チームごとに違いがある「エースナンバー」
だがサッカーの場合、「エース」という表現で特定のポジションをさすことはない。エースストライカーと呼ばれる選手はいても、その選手がつけている背番号が即、そのチームのエースナンバーということではないからだ。ブラジルのペレやジーコ、アルゼンチンのディエゴ・マラドーナとリオネル・メッシ、フランスならミシェル・プラティニやジダンと、ゲームメーカーであり、かつ得点能力にも長けた選手がつけていた「10」が、サッカーにおいては一般的な「エースナンバー」として認識されている。
しかしこれも、チームごとに違いがある。
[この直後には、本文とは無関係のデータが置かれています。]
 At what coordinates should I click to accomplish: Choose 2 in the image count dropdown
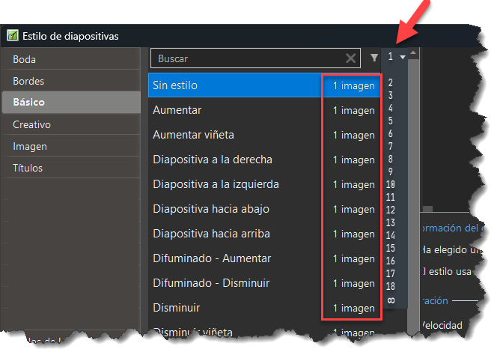click(391, 82)
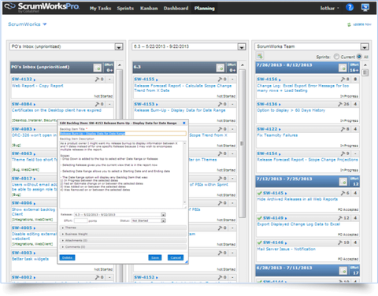Open the help question mark icon
The image size is (378, 296).
tap(350, 7)
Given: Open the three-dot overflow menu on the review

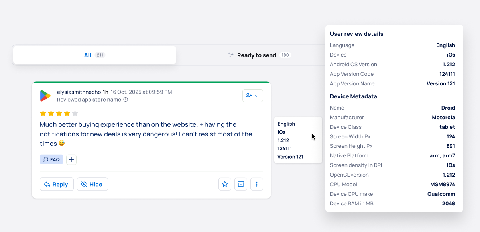Looking at the screenshot, I should [x=257, y=184].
もちろん、10番をつけている選手が中心的な存在である可能性は非常に高いが、だからといって必ずしもその選手が「エース」として認識されているかと言えば、そういうわけではない。
例えばJ1柏レイソルのそれは、10番ではなく「9」だろう。現在はFW工藤壮人がつけるが、それ以前は永らくチームを牽引してきた北嶋秀朗(2013シーズンで現役引退)がつけていた。元々ストライカーに与えられる番号だが、「9」をつけてプレーした北嶋が大事な場面でチームを救う得点を決めてきたからこそ、“柏のエース=9”というイメージが定着した。同じことは、かつて“ミスターレッズ”と言われた福田正博氏にもあてはまる。
またセレッソ大阪の場合、森島寛晃氏から香川真司、清武弘嗣、柿谷曜一朗と受け継がれる「8」もクラブを象徴する番号となっている。
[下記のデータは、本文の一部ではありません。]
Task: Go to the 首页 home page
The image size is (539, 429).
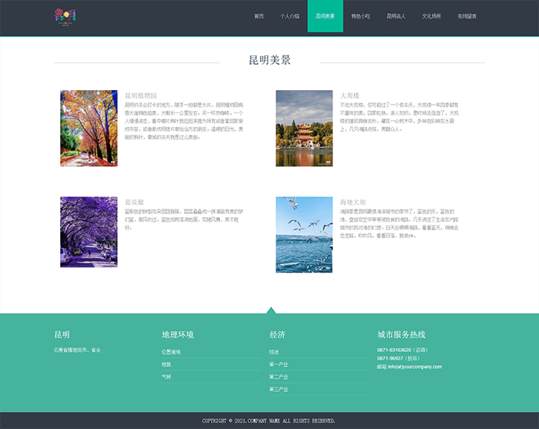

海外では、イングランドプレミアリーグのマンチェスター・ユナイテッドではエリック・カントナやデビッド・ベッカム、そしてクリスティアーノ・ロナウドらがつけた「7」、オランダ代表チームではヨハン・クライフがつけた「14」がエースナンバーとされている。
日本でも、高校サッカー界においてはこうした“伝統の背番号”があり、四日市中央工業(三重)では「17」、旧清水商(静岡・現清水桜が丘)では「8」が、代々受け継がれている。
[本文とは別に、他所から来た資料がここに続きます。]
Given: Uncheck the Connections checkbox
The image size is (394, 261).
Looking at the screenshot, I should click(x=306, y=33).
攻撃的な選手がつけることの多い7~11という背番号がエースナンバーとなっていることが多いようだが、今の日本代表で本田圭祐が「4」をつけているように、選手次第で数字の印象は変わっていくもの。
クラブチームにおいても、チームを象徴する存在として1人の選手が長い期間同じ背番号をつけ、そして活躍し続けることで、新たな数字がエースナンバーとなっていく。クラブごとにそうした数字を見つけていくと、サッカーの楽しみ方も広がっていくだろう。